School of Computer Science and Engineering, Nanyang Technological University, Singapore, 639798, Singapore.
College of Computer Science and Electronic Engineering, Hunan University, Changsha, 410000, China.
BMC Bioinformatics. 2020 Nov 12;21(1):522. doi: 10.1186/s12859-020-03864-0.
Long non-coding RNAs (lncRNAs) can exert functions via forming triplex with DNA. The current methods in predicting the triplex formation mainly rely on mathematic statistic according to the base paring rules. However, these methods have two main limitations: (1) they identify a large number of triplex-forming lncRNAs, but the limited number of experimentally verified triplex-forming lncRNA indicates that maybe not all of them can form triplex in practice, and (2) their predictions only consider the theoretical relationship while lacking the features from the experimentally verified data.
In this work, we develop an integrated program named TriplexFPP (Triplex Forming Potential Prediction), which is the first machine learning model in DNA:RNA triplex prediction. TriplexFPP predicts the most likely triplex-forming lncRNAs and DNA sites based on the experimentally verified data, where the high-level features are learned by the convolutional neural networks. In the fivefold cross validation, the average values of Area Under the ROC curves and PRC curves for removed redundancy triplex-forming lncRNA dataset with threshold 0.8 are 0.9649 and 0.9996, and these two values for triplex DNA sites prediction are 0.8705 and 0.9671, respectively. Besides, we also briefly summarize the cis and trans targeting of triplexes lncRNAs.

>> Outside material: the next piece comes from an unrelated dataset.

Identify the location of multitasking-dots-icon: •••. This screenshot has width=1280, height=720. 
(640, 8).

The TriplexFPP is able to predict the most likely triplex-forming lncRNAs from all the lncRNAs with computationally defined triplex forming capacities and the potential of a DNA site to become a triplex. It may provide insights to the exploration of lncRNA functions.

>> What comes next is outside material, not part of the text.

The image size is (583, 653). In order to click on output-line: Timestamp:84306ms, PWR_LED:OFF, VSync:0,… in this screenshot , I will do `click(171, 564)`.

长非编码 RNA(lncRNA)可以通过与 DNA 形成三螺旋来发挥功能。目前预测三螺旋形成的方法主要依赖于根据碱基配对规则的数学统计。然而,这些方法有两个主要的局限性:(1)它们识别出大量形成三螺旋的 lncRNA,但有限数量的实验验证的形成三螺旋的 lncRNA 表明,也许并非所有的 lncRNA 在实践中都能形成三螺旋;(2)它们的预测仅考虑理论关系,而缺乏来自实验验证数据的特征。
在这项工作中,我们开发了一个名为 TriplexFPP(三螺旋形成潜力预测)的综合程序,这是第一个用于 DNA:RNA 三螺旋预测的机器学习模型。TriplexFPP 基于实验验证的数据预测最有可能形成三螺旋的 lncRNA 和 DNA 位点,其中高级特征由卷积神经网络学习。在五重交叉验证中,具有阈值 0.8 的冗余三螺旋形成 lncRNA 数据集的 ROC 曲线和 PRC 曲线下面积的平均值分别为 0.9649 和 0.9996,而对于三螺旋 DNA 位点预测,这两个值分别为 0.8705 和 0.9671。此外,我们还简要总结了三螺旋 lncRNA 的顺式和反式靶向。
TriplexFPP 能够从所有具有计算定义的三螺旋形成能力的 lncRNA 中预测最有可能形成三螺旋的 lncRNA,以及一个 DNA 位点成为三螺旋的潜力。它可能为探索 lncRNA 功能提供了新的思路。